P.S. Want more behind-the-scenes looks at our lives? Check out more of our In Real Time posts.


  1. I use a eagle creek wheeled backpack.. that looks similar…with a zip on day pack which I never zip on, but hook over the handle…its a lime green and as a pack very comfortable….when we went to the Galapagos they lost my eagle creek case ( mi Maleta no esta aquí) my first words…..then I held up the daypack and the colour helped find my case…whew…it fell off the trolley…..
    We put our packs in a MEC duffle that opens one end only…it has saved the packs and we have never had end thing stolen since doing this as we put the opening of the pack at the closed end..?

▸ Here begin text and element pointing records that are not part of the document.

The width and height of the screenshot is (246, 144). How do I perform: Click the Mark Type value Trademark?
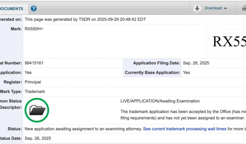coord(35,91)
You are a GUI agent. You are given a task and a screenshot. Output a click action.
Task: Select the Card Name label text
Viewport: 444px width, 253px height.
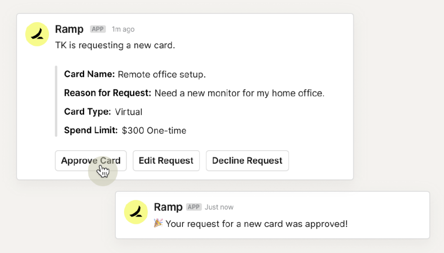pyautogui.click(x=89, y=74)
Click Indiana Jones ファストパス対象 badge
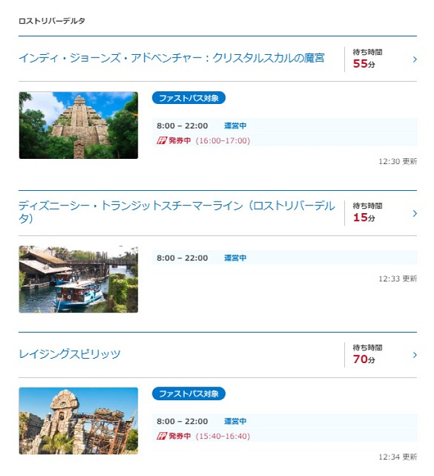This screenshot has height=476, width=434. click(189, 98)
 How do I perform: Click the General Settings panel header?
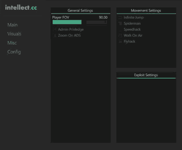(x=80, y=11)
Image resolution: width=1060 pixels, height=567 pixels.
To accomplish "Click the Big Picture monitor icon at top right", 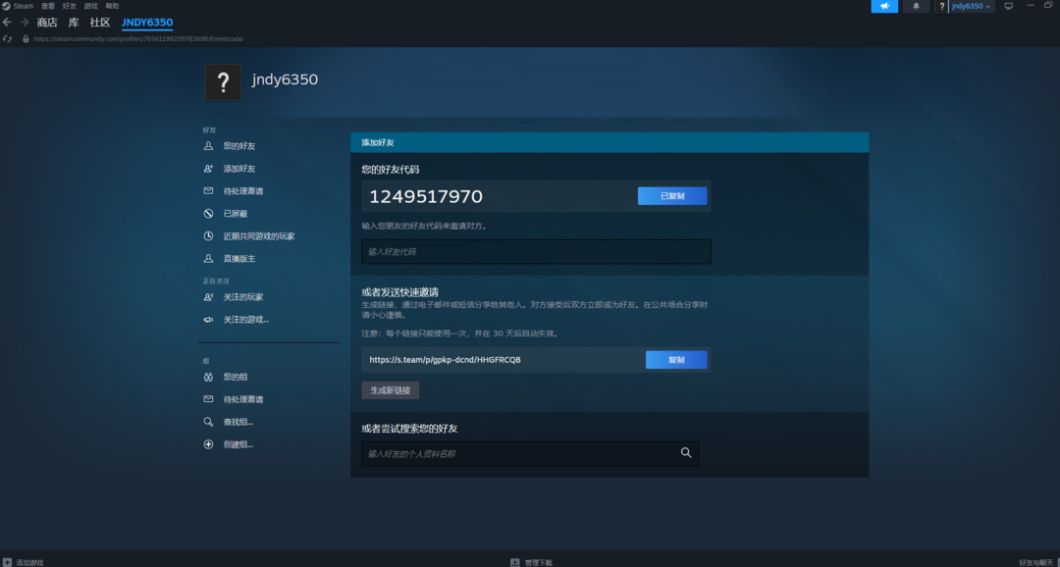I will [x=1008, y=6].
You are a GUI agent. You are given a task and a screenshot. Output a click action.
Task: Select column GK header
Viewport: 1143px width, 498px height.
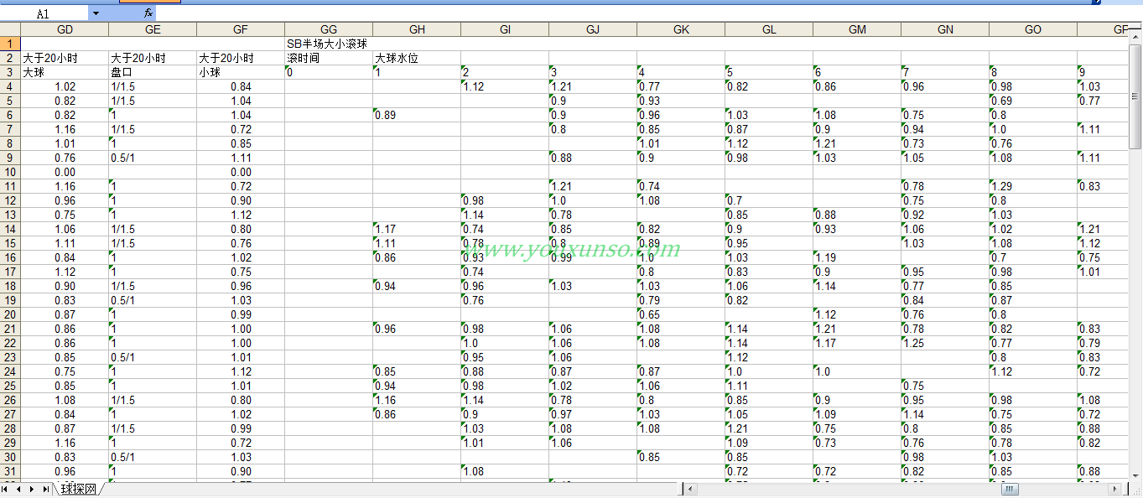pyautogui.click(x=681, y=29)
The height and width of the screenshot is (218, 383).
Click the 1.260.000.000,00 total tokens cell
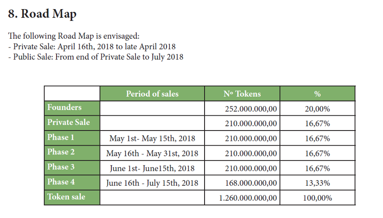248,198
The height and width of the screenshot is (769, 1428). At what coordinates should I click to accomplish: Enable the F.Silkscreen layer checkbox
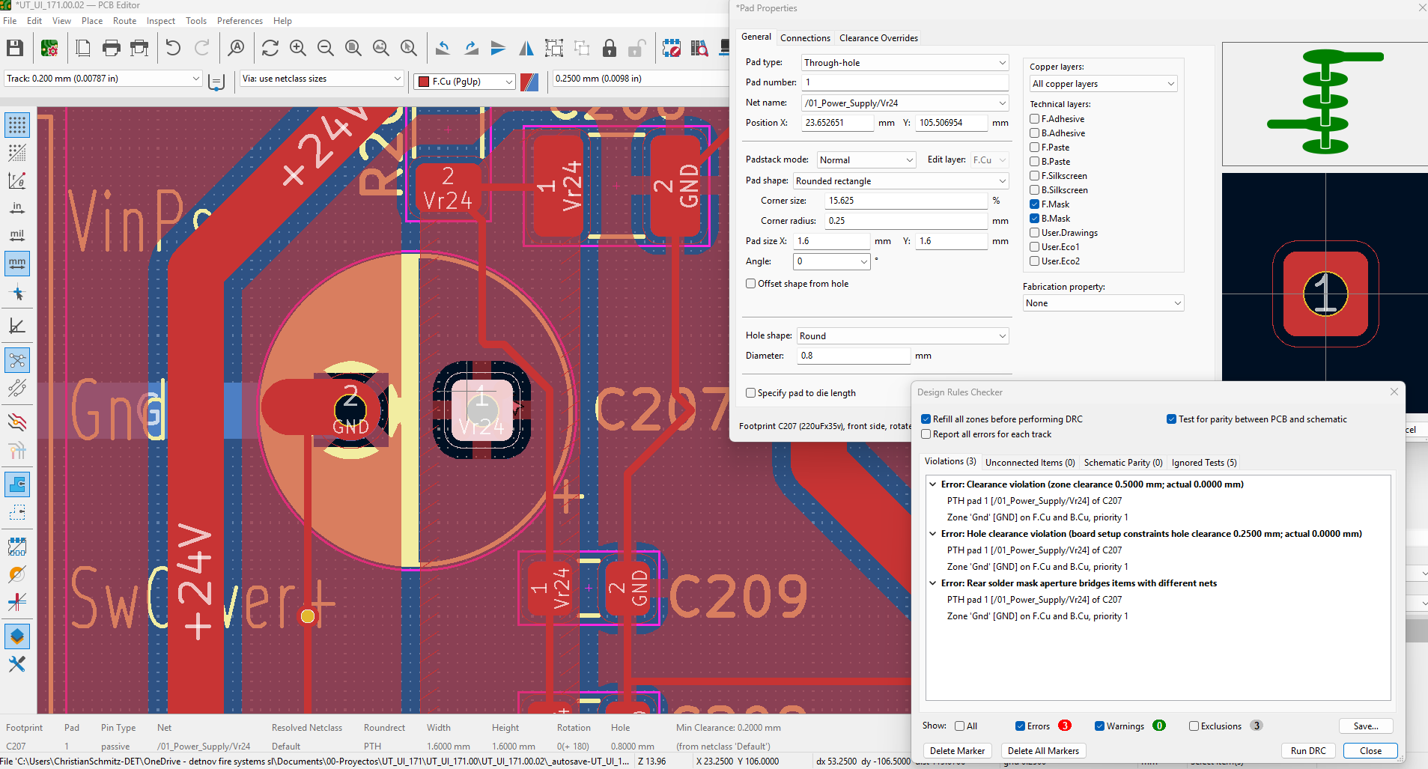tap(1034, 176)
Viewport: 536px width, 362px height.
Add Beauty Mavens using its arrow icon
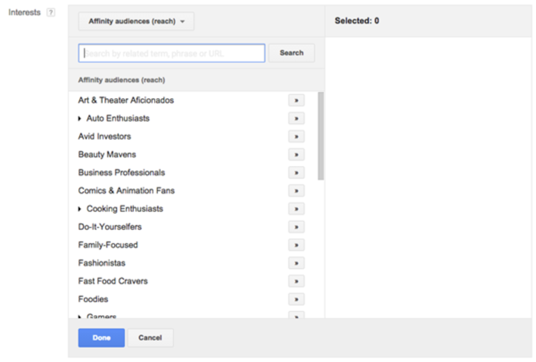[296, 155]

    1. I’ve heard good things about Eagle Creek, especially their packing cubes (I don’t use them). The gargantuan pictured above had backpack straps (and so does Dalene’s) but in the past few years they have never came out. We’re wheels all the way now 🙂

      PS nice idea with the pack inside the duffel!

  2. We LOVE our Ospreys! We both got the Farpoints and while we haven’t traveled for more than a week with them yet, they are a dream to pack and use. And I never thought I would say that about a backpack. I had considered the wheeled version, but we went with just the back straps.. for now… We’ll see how we feel after month 6 or so 😉

  3. I’m curious, how much photo gear do you travel with and what do you use for day-pack photo gear?

    I have a huge pelican case that I got for free once (from our previous lives, which you might remember ). I took the foam out and when I shoot festivals I take two lowepro sport backpacks (15L & 20L) and pull out the inside compartment and pack it in there. The empty shells of the backpacks are where I put my clothes and other misc. gear. At the festival dump my clothes into my tent and put whatever camera gear I want that day into whatever size pack. Different scenario for me though and I usually have to bring all my lenses and lighting equipment.

  4. I love Osprey bags. We’ve replaced both of ours in the last year, unfortunately with Eagle Creek, only because Osprey doesn’t ship from Amazon to Asia, and they are hard to find over here. I am enjoying my Eagle Creek, but get a little bag envy when I see a good looking Osprey at the airport. Good choice and congrats on going smaller. (BTW, I am one of those people who saw your big huge ginormous black suitcase and thought what in the world does he have in there, a small child?)

    1. haha, yes, a few people made some comments 😉 Very happy to have downsized to something reasonable, but I have a feeling there will be days where I still wish I had it for my winter gear instead of having to make a pit stop.

      I’ve heard lots of good things about Eagle Creek as well, it really came down between the two and Osprey came through in the end. Safe travels you guys!

  5. Hi, Pete!
    Does the Osprey tip over when it’s fully loaded and sitting at the airport or train station? I traveled with a family member recently who pulled a duffle on rollers that tipped over each time someone let go of the handle. I want to avoid that in a future purchase.

    1. Hi Cheryl – Neither my Osprey or Pete’s has ever tipped over like you describe! Both bags are very well balanced and my favourite part is how rugged and durable the wheels are, lasting well on my couple years of pulling them over cobble stones. 🙂

  6. Is this OSPREY a carry-on or do you have to check bags? and how the heck (no pun intended) do you carry winter gear because my travel goal is the UK countries,Scandinavia, Spain and Italy, all in the off-season for starters) and I’m like Leigh on road trips. Hard to believe I was in Siberia for three weeks with a carry-on and a duffle).
    Thanks to you, your beautiful lady,and your e-book, I am on my first Trustedhousitters week and have four more lined up through July albeit I still need one for June. So far, I am doing sits within a 100 mile driving around the San Francisco area. Thanks for sharing, Pete.

    1. Pete’s is not carry-on, and neither is mine. We pack a lot of layers so that we can transition between hot and cold temps. If you did Siberia for three weeks with a carry-on, I’m guessing you can handle anything!

      Congrats on the housesitting success!!